Liquid sludge is pumped in the wastewater treatment process into digestion tanks where it is heated up in order to produce biogas. The biogas is supplied to a gas holder and burnt in cogeneration units where electricity and heat are produced. The energy is used then in the wastewater treatment or for heating our buildings", says Jan Tlolka, Director of Sewage Systems in SmVaK.
Regarding the consumption of electricity, the wastewater treatment plant in Opava was self sufficient almost at 2/3. SmVaK Ostrava operates 11 cogeneration units in its wastewater treatment plants – the cogeneration units in Opava, Frýdek-Místek and Karviná are the best-performing ones.

The investment in the wastewater treatment plant in Opava consisted of two basic parts. Because the capacity of the old digestion tanks was too low, it was necessary to invest CZK 40 million and build a new 2000 m3 digestion tank. In old digestions tanks the sludge was kept for a very short time - its stabilisation was not sufficient and health standards were not complied with.

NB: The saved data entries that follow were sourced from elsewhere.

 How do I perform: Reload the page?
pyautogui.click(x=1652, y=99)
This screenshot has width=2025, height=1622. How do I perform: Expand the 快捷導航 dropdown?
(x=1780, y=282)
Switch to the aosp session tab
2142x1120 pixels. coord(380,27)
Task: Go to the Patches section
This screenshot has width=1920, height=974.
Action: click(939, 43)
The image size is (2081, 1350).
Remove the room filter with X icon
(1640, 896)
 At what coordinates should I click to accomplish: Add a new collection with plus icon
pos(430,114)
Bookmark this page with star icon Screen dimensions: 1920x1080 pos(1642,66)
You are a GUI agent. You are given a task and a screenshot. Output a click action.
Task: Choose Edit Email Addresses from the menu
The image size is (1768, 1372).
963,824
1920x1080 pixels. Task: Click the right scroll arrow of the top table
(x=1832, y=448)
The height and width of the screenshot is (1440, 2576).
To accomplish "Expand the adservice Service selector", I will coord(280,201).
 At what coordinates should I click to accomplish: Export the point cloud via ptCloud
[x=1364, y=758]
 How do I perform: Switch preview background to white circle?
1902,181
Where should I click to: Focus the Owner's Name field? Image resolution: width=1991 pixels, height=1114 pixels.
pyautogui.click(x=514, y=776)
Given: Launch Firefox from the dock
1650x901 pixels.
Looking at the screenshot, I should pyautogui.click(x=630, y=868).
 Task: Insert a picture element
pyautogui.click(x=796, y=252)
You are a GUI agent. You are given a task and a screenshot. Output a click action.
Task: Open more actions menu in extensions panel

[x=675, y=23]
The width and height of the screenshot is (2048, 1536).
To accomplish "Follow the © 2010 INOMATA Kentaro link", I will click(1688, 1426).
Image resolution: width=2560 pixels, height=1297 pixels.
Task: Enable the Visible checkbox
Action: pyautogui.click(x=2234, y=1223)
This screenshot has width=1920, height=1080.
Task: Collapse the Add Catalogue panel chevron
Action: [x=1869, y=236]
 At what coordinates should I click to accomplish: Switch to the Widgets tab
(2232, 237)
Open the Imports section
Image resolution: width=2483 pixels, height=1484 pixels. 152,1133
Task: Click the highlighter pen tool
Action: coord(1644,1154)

 The original tanks were reconstructed and now they are used together with the new one. The total volume is 4,600 m3.
Reconstruction of gas pipelines and installation of technologies in the digestion tanks cost approximately ten million.

“The motto of this year World Water Day is wastewater. The fact that SmVak Ostrava has been paying a particular attention to discharge and treatment of wastewater and focuses also on the operated infrastructure is that almost CZK 3.7 billion were  invested between 2000 and 2016 into sewage systems and wastewater treatment plants”,  says Anatol Pšenička, Managing Director of SmVaK.